Your PR firm's service menu probably looks like a buffet—crisis management, media relations, thought leadership, social amplification, investor relations—all offered à la carte. Clients are drowning in choice and you're constantly explaining why they need five separate retainers. The real problem isn't your offerings; it's that you're not bundling them into outcomes clients can actually buy.

Why Generic Bundles Fail

Most PR firms throw together services by discipline, not by client problem. You see packages like "Starter ($2K/month): 2 media placements, social posts, 1 crisis consult" that sound logical internally but don't reflect how clients think. A startup founder doesn't wake up wanting "media relations and social amplification"—they want to raise Series A funding or survive a product launch. When bundles don't solve a real business problem, prospects hesitate, negotiate, or walk.

The firms winning right now build bundles backward. They identify a specific client scenario, then stack only the services that solve it.

Map Your Actual Client Problems

Before designing a bundle, spend a week auditing your last 20 signed clients. What was the business outcome they hired you for? Look beyond surface requests.

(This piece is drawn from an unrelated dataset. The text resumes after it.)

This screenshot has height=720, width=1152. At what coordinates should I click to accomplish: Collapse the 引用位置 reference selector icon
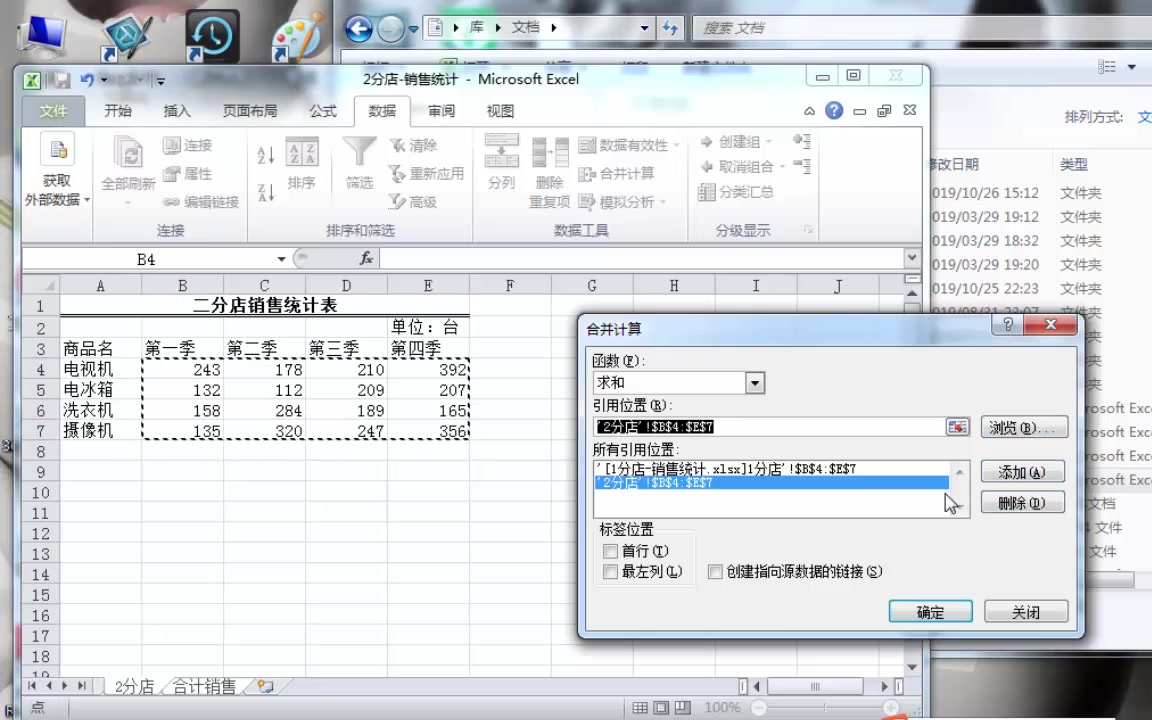pos(957,427)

  • A SaaS company said "we need PR," but really they needed credibility signals for enterprise sales cycles
  • A founder wanted "visibility," but really needed to prove thought leadership to attract VCs
  • A healthcare startup asked for "media training," but actually needed a crisis playbook before a regulatory inquiry

Document 5–7 recurring client scenarios. These become your bundle anchors. Common ones in PR include: funding-stage narrative building, crisis & reputation defense, market entry acceleration, executive positioning, and customer acquisition amplification.

Build Around Outcomes, Not Hours

For each scenario, define the measurable outcome in 90–120 days. This is critical. Clients pay for results, not activities.

Example bundle: "Funding Narrative Sprint"

  • Outcome: 8–12 relevant media placements + founder featured in 2–3 tier-1 publications + polished pitch story
  • Services: positioning workshop, media list development, placement support, executive profile building, pitch deck messaging alignment
  • Timeline: 12 weeks
  • Investment: $6,500–$9,500

Notice it bundles services around a single goal, not disciplines. A prospect in fundraising mode immediately recognizes this solves their problem.

Price Bundles Higher Than À La Carte

This sounds counterintuitive but it works. When clients buy à la carte, they cherry-pick and you end up doing piecemeal work with limited impact. Bundled pricing should reflect the focused outcome and reduced scope ambiguity.

If your media relations is $2K/month, executive positioning is $1.5K/month, and messaging is $800/month, the bundle shouldn't cost $4.3K. Price it at $5,500–$6,500 for 12 weeks instead. You're now:

  • Creating urgency (fixed timeline vs. rolling monthly)
  • Improving margins (clearer scope, fewer scope creep requests)
  • Delivering better results (focused work beats scattered effort)

Clients perceive this as premium and more valuable.

Communicate Which Bundle Fits Whom

This is where most firms stumble. You create three bundles but never clearly signal which client should buy which. Be explicit.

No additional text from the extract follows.